_Problem requirements:_
For this exercise, set down all the records exactly as given.

_Data listing:_
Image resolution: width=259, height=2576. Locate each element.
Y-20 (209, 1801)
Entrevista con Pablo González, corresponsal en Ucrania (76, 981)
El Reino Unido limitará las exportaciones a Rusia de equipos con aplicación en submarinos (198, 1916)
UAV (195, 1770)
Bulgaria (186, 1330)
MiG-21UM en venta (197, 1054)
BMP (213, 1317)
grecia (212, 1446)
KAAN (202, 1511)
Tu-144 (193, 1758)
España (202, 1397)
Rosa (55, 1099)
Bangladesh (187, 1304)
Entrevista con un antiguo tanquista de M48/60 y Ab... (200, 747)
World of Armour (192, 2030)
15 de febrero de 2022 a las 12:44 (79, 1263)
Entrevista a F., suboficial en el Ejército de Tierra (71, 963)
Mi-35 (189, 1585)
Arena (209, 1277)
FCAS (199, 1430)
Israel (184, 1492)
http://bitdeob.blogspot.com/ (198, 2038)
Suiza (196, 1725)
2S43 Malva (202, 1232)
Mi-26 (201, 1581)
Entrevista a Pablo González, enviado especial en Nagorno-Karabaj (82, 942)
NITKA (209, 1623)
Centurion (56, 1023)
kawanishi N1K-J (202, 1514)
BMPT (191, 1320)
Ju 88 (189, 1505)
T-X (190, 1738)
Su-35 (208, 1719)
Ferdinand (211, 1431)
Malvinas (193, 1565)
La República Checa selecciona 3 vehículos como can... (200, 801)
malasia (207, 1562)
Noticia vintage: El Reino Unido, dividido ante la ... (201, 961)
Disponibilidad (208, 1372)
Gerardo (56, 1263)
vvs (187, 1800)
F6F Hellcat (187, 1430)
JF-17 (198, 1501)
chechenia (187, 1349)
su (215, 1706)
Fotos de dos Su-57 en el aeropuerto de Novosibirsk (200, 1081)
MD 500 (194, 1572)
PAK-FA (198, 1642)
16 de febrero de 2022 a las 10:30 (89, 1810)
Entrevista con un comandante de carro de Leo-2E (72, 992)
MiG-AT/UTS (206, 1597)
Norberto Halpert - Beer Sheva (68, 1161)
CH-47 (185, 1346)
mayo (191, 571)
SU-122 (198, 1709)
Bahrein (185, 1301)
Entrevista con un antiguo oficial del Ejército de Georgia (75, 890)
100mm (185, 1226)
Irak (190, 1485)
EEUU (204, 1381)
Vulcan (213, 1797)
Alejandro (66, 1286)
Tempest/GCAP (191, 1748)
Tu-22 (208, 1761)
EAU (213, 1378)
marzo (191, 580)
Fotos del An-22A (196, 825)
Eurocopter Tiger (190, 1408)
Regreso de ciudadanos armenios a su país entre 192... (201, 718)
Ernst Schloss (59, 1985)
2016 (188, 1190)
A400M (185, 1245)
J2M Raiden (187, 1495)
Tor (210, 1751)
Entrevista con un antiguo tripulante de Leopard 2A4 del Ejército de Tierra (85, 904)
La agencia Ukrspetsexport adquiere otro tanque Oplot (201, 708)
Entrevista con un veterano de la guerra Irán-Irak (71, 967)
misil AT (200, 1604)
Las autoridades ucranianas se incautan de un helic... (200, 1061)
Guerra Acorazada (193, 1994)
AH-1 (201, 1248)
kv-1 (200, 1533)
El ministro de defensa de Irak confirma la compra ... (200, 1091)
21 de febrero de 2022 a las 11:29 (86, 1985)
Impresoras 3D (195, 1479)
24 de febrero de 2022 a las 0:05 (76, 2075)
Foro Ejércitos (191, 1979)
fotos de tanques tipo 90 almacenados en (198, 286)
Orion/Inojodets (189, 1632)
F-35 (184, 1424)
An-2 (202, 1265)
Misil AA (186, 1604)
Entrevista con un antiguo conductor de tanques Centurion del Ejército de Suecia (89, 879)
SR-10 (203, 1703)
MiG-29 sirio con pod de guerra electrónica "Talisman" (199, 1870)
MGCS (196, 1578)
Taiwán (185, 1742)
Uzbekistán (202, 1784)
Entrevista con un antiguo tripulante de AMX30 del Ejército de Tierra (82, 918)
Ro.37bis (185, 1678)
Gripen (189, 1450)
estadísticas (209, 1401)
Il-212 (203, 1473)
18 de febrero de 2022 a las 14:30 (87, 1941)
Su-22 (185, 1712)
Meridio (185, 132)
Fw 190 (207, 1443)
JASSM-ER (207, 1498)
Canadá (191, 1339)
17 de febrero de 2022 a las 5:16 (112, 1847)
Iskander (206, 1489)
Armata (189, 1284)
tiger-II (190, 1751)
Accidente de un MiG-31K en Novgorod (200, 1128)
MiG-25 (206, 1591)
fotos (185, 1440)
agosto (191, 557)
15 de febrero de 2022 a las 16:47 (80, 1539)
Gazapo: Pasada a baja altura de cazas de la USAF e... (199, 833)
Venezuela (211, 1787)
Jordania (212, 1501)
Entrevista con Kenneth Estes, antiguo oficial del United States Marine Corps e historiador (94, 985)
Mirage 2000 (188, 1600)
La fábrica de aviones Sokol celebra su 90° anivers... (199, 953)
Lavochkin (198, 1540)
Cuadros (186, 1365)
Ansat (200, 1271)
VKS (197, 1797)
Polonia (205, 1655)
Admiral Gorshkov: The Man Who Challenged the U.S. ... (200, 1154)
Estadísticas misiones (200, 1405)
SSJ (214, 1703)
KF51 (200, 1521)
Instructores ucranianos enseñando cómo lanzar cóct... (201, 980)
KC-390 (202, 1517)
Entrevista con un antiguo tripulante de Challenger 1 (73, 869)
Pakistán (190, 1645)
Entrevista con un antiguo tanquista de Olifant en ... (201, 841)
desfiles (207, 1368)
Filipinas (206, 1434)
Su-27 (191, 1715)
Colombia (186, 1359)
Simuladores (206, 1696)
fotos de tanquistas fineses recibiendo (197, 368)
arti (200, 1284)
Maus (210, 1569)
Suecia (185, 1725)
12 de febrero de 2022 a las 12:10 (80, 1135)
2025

_Answer space:_
Image resolution: width=259, height=2576. Locate each element.
Y-20 (209, 1801)
Entrevista con Pablo González, corresponsal en Ucrania (76, 981)
El Reino Unido limitará las exportaciones a Rusia de equipos con aplicación en submarinos (198, 1916)
UAV (195, 1770)
Bulgaria (186, 1330)
MiG-21UM en venta (197, 1054)
BMP (213, 1317)
grecia (212, 1446)
KAAN (202, 1511)
Tu-144 (193, 1758)
España (202, 1397)
Rosa (55, 1099)
Bangladesh (187, 1304)
Entrevista con un antiguo tanquista de M48/60 y Ab... (200, 747)
World of Armour (192, 2030)
15 de febrero de 2022 a las 12:44 (79, 1263)
Entrevista a F., suboficial en el Ejército de Tierra (71, 963)
Mi-35 (189, 1585)
Arena (209, 1277)
FCAS (199, 1430)
Israel (184, 1492)
http://bitdeob.blogspot.com/ (198, 2038)
Suiza (196, 1725)
2S43 Malva (202, 1232)
Mi-26 (201, 1581)
Entrevista a Pablo González, enviado especial en Nagorno-Karabaj (82, 942)
NITKA (209, 1623)
Centurion (56, 1023)
kawanishi N1K-J (202, 1514)
BMPT (191, 1320)
Ju 88 (189, 1505)
T-X (190, 1738)
Su-35 (208, 1719)
Ferdinand (211, 1431)
Malvinas (193, 1565)
La República Checa selecciona 3 vehículos como can... (200, 801)
malasia (207, 1562)
Noticia vintage: El Reino Unido, dividido ante la ... (201, 961)
Disponibilidad (208, 1372)
Gerardo (56, 1263)
vvs (187, 1800)
F6F Hellcat (187, 1430)
JF-17 (198, 1501)
chechenia (187, 1349)
su (215, 1706)
Fotos de dos Su-57 en el aeropuerto de Novosibirsk (200, 1081)
MD 500 (194, 1572)
PAK-FA (198, 1642)
16 de febrero de 2022 a las 10:30 (89, 1810)
Entrevista con un comandante de carro de Leo-2E (72, 992)
MiG-AT/UTS (206, 1597)
Norberto Halpert - Beer Sheva (68, 1161)
CH-47 (185, 1346)
mayo (191, 571)
SU-122 (198, 1709)
Bahrein (185, 1301)
Entrevista con un antiguo oficial del Ejército de Georgia (75, 890)
100mm (185, 1226)
Irak (190, 1485)
EEUU (204, 1381)
Vulcan (213, 1797)
Alejandro (66, 1286)
Tempest/GCAP (191, 1748)
Tu-22 (208, 1761)
EAU (213, 1378)
marzo (191, 580)
Fotos del An-22A (196, 825)
Eurocopter Tiger (190, 1408)
Regreso de ciudadanos armenios a su país entre 192... (201, 718)
Ernst Schloss (59, 1985)
2016 (188, 1190)
A400M (185, 1245)
J2M Raiden (187, 1495)
Tor (210, 1751)
Entrevista con un antiguo tripulante de Leopard 2A4 del Ejército de Tierra (85, 904)
La agencia Ukrspetsexport adquiere otro tanque Oplot (201, 708)
Entrevista con un veterano de la guerra Irán-Irak (71, 967)
misil AT (200, 1604)
Las autoridades ucranianas se incautan de un helic... (200, 1061)
Guerra Acorazada (193, 1994)
AH-1 (201, 1248)
kv-1 (200, 1533)
El ministro de defensa de Irak confirma la compra ... (200, 1091)
21 de febrero de 2022 a las 11:29 (86, 1985)
Impresoras 3D (195, 1479)
24 de febrero de 2022 a las 0:05 (76, 2075)
Foro Ejércitos (191, 1979)
fotos de tanques tipo 90 almacenados en (198, 286)
Orion/Inojodets (189, 1632)
F-35 (184, 1424)
An-2 (202, 1265)
Misil AA (186, 1604)
Entrevista con un antiguo conductor de tanques Centurion del Ejército de Suecia (89, 879)
SR-10 (203, 1703)
MiG-29 sirio con pod de guerra electrónica "Talisman" (199, 1870)
MGCS (196, 1578)
Taiwán (185, 1742)
Uzbekistán (202, 1784)
Entrevista con un antiguo tripulante de AMX30 del Ejército de Tierra (82, 918)
Ro.37bis (185, 1678)
Gripen (189, 1450)
estadísticas (209, 1401)
Il-212 (203, 1473)
18 de febrero de 2022 a las 14:30 (87, 1941)
Su-22 (185, 1712)
Meridio (185, 132)
Fw 190 (207, 1443)
JASSM-ER (207, 1498)
Canadá (191, 1339)
17 de febrero de 2022 a las 5:16 (112, 1847)
Iskander (206, 1489)
Armata (189, 1284)
tiger-II (190, 1751)
Accidente de un MiG-31K en Novgorod (200, 1128)
MiG-25 (206, 1591)
fotos (185, 1440)
agosto (191, 557)
15 de febrero de 2022 a las 16:47 (80, 1539)
Gazapo: Pasada a baja altura de cazas de la USAF e... (199, 833)
Venezuela (211, 1787)
Jordania (212, 1501)
Entrevista con Kenneth Estes, antiguo oficial del United States Marine Corps e historiador (94, 985)
Mirage 2000 (188, 1600)
La fábrica de aviones Sokol celebra su 90° anivers... (199, 953)
Lavochkin (198, 1540)
Cuadros (186, 1365)
Ansat (200, 1271)
VKS (197, 1797)
Polonia (205, 1655)
Admiral Gorshkov: The Man Who Challenged the U.S. ... (200, 1154)
Estadísticas misiones (200, 1405)
SSJ (214, 1703)
KF51 (200, 1521)
Instructores ucranianos enseñando cómo lanzar cóct... (201, 980)
KC-390 (202, 1517)
Entrevista con un antiguo tripulante de Challenger 1 (73, 869)
Pakistán (190, 1645)
Entrevista con un antiguo tanquista de Olifant en ... (201, 841)
desfiles (207, 1368)
Filipinas (206, 1434)
Su-27 (191, 1715)
Colombia (186, 1359)
Simuladores (206, 1696)
fotos de tanquistas fineses recibiendo (197, 368)
arti (200, 1284)
Maus (210, 1569)
Suecia (185, 1725)
12 de febrero de 2022 a las 12:10 (80, 1135)
2025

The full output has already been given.